QUOTED PASSAGE:
Ubunto 10.04 Gnome 2 nautilus.
First of all the script works fine in the terminal. The recording stops when I press CTRL-C or close the window. If I right-click in a folder and run the script, the file is created in that folder and the file size keeps increasing so I know it is recording. The problem is since there is no terminal to close and pressing Ctrl-C doesn't work I don't know how to stop the script when the music ends.
you can use the the ps command to look up the process id, and then use the kill command to kill the corresponding process. There are also commands like pkill and killall that you may want to investigate.
hmm the cure seems almost as painful as the problem. I will post the script which I ot from someone here, I forget who. Maybe some one could figure out how to stop it. I have another script which I was able to put in the application menu that converts temperatures from one scale to another. This had a menu and was straight-forward and easy to understand. This script refers to stuff I don't know much about. anyway here is the script:
Code:
#!/bin/bash
# Copyright 2008-2009, Kees Cook <kees@outflux.net>
#
# Records the PulseAudio monitor channel.
# http://www.outflux.net/blog/archives/2009/04/19/recording-from-pulseaudio/
#
#This script require sox
#sudo apt-get install sox
if [ -n "$1" ]; then
OUTFILE="$1"
else
TIME=$(date +%d-%b-%y_%H%M-%Z)
OUTFILE="recording_$TIME.wav"
fi
# Get sink monitor:
MONITOR=$(pactl list | grep -A2 '^Source #' | grep 'Name: .*\.monitor$' | awk '{print $NF}' | tail -n1)
# Record it raw, and convert to a wav
echo "Recording. Ctrl-C or close window to stop"
parec -d "$MONITOR" | sox -t raw -r 44100 -sLb 16 -c 2 - "$OUTFILE"
# End of soundcap.sh
I *know* how to "kill" the process. I can do that by running terminal and doing a ctrl-c. I wanted something more elegant. I tried a read command at the end of the script but that didn't do it. What I wanted was when I clicked on the script, after I put in the applications menu, for the script to open in terminal and wait there for to to either press a key or type ctrl c. Here is a simple script that illustrates what I want to do.
Code:
#!/bin/bash
echo "*** Converting between the different temperature scales ***"
echo "1. Convert Celsius temperature into Fahrenheit"
echo "2. Convert Fahrenheit temperatures into Celsius"

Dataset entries
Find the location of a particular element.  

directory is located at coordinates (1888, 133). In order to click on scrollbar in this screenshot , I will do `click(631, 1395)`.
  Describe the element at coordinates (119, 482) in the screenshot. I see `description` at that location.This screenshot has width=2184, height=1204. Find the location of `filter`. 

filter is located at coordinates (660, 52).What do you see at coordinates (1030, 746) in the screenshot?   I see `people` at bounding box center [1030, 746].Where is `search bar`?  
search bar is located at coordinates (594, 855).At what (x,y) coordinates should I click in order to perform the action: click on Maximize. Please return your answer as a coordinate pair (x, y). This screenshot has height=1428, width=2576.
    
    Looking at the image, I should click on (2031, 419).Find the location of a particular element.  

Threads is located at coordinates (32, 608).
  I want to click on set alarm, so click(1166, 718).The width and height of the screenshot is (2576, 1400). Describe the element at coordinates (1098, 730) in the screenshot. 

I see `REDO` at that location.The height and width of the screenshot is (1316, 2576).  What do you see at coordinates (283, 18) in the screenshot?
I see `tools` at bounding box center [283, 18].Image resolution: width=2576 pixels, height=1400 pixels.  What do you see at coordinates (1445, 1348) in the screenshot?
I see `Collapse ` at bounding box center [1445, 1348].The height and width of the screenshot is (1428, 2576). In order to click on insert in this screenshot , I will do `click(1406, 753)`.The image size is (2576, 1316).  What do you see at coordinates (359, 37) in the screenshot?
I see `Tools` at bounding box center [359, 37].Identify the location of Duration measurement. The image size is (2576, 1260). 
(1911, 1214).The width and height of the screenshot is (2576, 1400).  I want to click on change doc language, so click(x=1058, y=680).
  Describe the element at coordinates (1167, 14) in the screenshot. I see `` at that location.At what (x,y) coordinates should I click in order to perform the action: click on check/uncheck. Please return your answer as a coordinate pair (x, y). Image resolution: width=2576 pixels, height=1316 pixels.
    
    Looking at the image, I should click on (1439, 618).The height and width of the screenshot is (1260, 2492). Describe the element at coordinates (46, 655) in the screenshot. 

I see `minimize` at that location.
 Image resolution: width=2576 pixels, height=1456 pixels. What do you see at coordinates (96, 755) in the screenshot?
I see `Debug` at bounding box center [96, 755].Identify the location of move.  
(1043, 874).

WHAT IS BEING ASKED:
Reproduce the forum thread from the words "Ubunto 10.04 Gnome" through "want to investigate.", changing "terminal" to "console" everywhere it occurs. None of the entries are needed here.

RESPONSE:
Ubunto 10.04 Gnome 2 nautilus.
First of all the script works fine in the console. The recording stops when I press CTRL-C or close the window. If I right-click in a folder and run the script, the file is created in that folder and the file size keeps increasing so I know it is recording. The problem is since there is no console to close and pressing Ctrl-C doesn't work I don't know how to stop the script when the music ends.
you can use the the ps command to look up the process id, and then use the kill command to kill the corresponding process. There are also commands like pkill and killall that you may want to investigate.